REQUISITOS DA TAREFA >> Dê continuidade ao texto mais abaixo sobre embriaguez ao volante e seguro de automóvel, começando logo após a última frase apresentada.

TEXTO DO EXERCÍCIO >>
***
Conduta praticada pelo segurado
Vale ressaltar que, para ser
considerado "agravamento do risco", é necessário que a conduta tenha
sido praticada pelo próprio segurado.
O segurado deverá, com dolo ou
culpa grave, ter praticado algum ato que aumente o risco que havia sido
combinado.
Ingestão de álcool e agravamento
do risco
É cientificamente comprovado que
a ingestão de bebida alcoólica reduz o discernimento, os atos reflexos, o
processamento de informações no cérebro, entre outras consequências danosas,
mesmo em pequenas doses, o que torna o motorista menos apto a dirigir,
aumentando sensivelmente o risco de o sinistro acontecer. Assim, há clara
relação entre o consumo consciente de bebida alcoólica e a majoração da taxa de
acidentalidade, demonstrada, inclusive, por dados estatísticos.
Em outros termos, a bebida
alcoólica é capaz de alterar as condições físicas e psíquicas do motorista,
que, combalido por sua influência, acaba por aumentar a probabilidade de
produção de acidentes e danos no trânsito.
Assim, a direção do veículo por
um condutor alcoolizado representa agravamento essencial do risco combinado.
Por essas razões, a cláusula
contratual excluindo a cobertura do seguro no caso de embriaguez não é abusiva,
pelo contrário, legítima. Deve, contudo, estar prevista de forma expressa e
clara.
O seguro de automóvel não pode
servir de estímulo para a assunção de riscos imoderados que, muitas vezes,
beiram o abuso de direito, a exemplo da embriaguez ao volante. A função social do
contrato de seguro de automóveis é servir como um instrumento de valorização da
segurança viária, devendo, por isso, estar de acordo com as leis penais e
administrativas que punem a embriaguez ao volante.
O segurado, quando ingere bebida
alcoólica e assume a direção do veículo, frustra a justa expectativa das partes
contratantes na execução do seguro, pois rompe-se com os deveres anexos do
contrato, como os de fidelidade e de cooperação.
Embriaguez ao volante e presunção
de que o risco foi aumentado
Uma vez constatado que o condutor
do veículo estava sob influência do álcool quando se envolveu em acidente de
trânsito, haverá uma presunção relativa de que o risco da sinistralidade foi
agravado, o que ensejará a aplicação da pena do art. 768 do CC.
Por outro lado, a indenização
securitária deverá ser paga se o segurado demonstrar que o infortúnio ocorreria
independentemente do estado de embriaguez. Ex: o segurado poderá provar que a
culpa foi do outro motorista, que houve falha do próprio automóvel, imperfeições
na pista, animal na estrada etc.
Ônus da prova
Seguradora: precisa comprovar que
o motorista estava embriagado. A partir daí surge a presunção de que houve o
agravamento do risco e a indenização não será, em princípio, devida.
Segurado: poderá comprovar que o
acidente ocorreria mesmo que o condutor não estivesse embriagado. Se não
conseguir provar isso, perderá o direito à indenização.
E se o indivíduo que estava
dirigindo embrigado não era aquele que contratou o seguro?
***
DADOS FORNECIDOS >>

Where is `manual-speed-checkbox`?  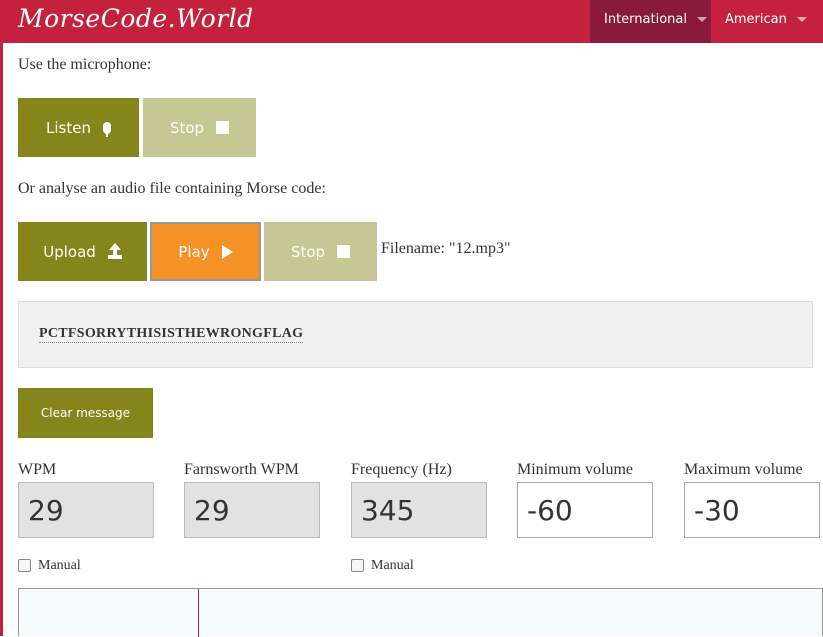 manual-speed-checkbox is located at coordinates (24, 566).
***
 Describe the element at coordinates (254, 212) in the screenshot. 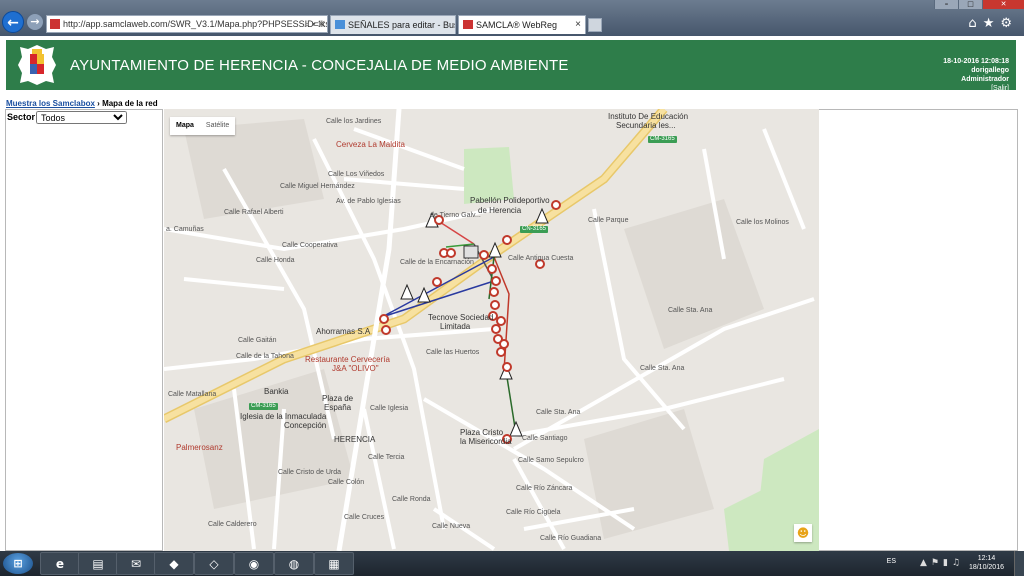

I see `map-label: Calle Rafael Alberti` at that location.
***
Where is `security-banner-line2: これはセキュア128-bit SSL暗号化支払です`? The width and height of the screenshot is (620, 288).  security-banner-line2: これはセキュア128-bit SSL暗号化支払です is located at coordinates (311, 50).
***
RESULTADO DO EXERCÍCIO >>
A configuração do risco agravado
não se dá somente quando o próprio segurado se encontra alcoolizado na direção
do veículo, mas abrange também os condutores principais (familiares, empregados
e prepostos). Isso porque o agravamento intencional de que trata o art. 768 do
CC envolve tanto o dolo quanto a culpa grave do segurado, que tem o dever de
vigilância (culpa in vigilando) e o
dever de escolha adequada daquele a quem confia a prática do ato (culpa in eligendo). Se o segurado não escolhe
de forma correta a quem entrega o veículo ou não o fiscaliza adequadamente,
incide em culpa.
O segurado deve se portar e tomar
todos os máximos cuidados como se não tivesse feito o seguro. A isso se chama
de princípio do absenteísmo, isto é, ele tem o dever de se abster de tudo que
possa incrementar, de forma desarrazoada, o risco contratual.
Logo, a pessoa que fez o seguro
deve tomar todos os cuidados possíveis quando for entregar o veículo segurado
para alguém dirigir.
Desse modo, o simples fato de o
indivíduo que estava dirigindo não ser aquele que contratou o seguro não serve
como argumento para que a indenização deixe de ser paga. Como explica a
doutrina:
"(...)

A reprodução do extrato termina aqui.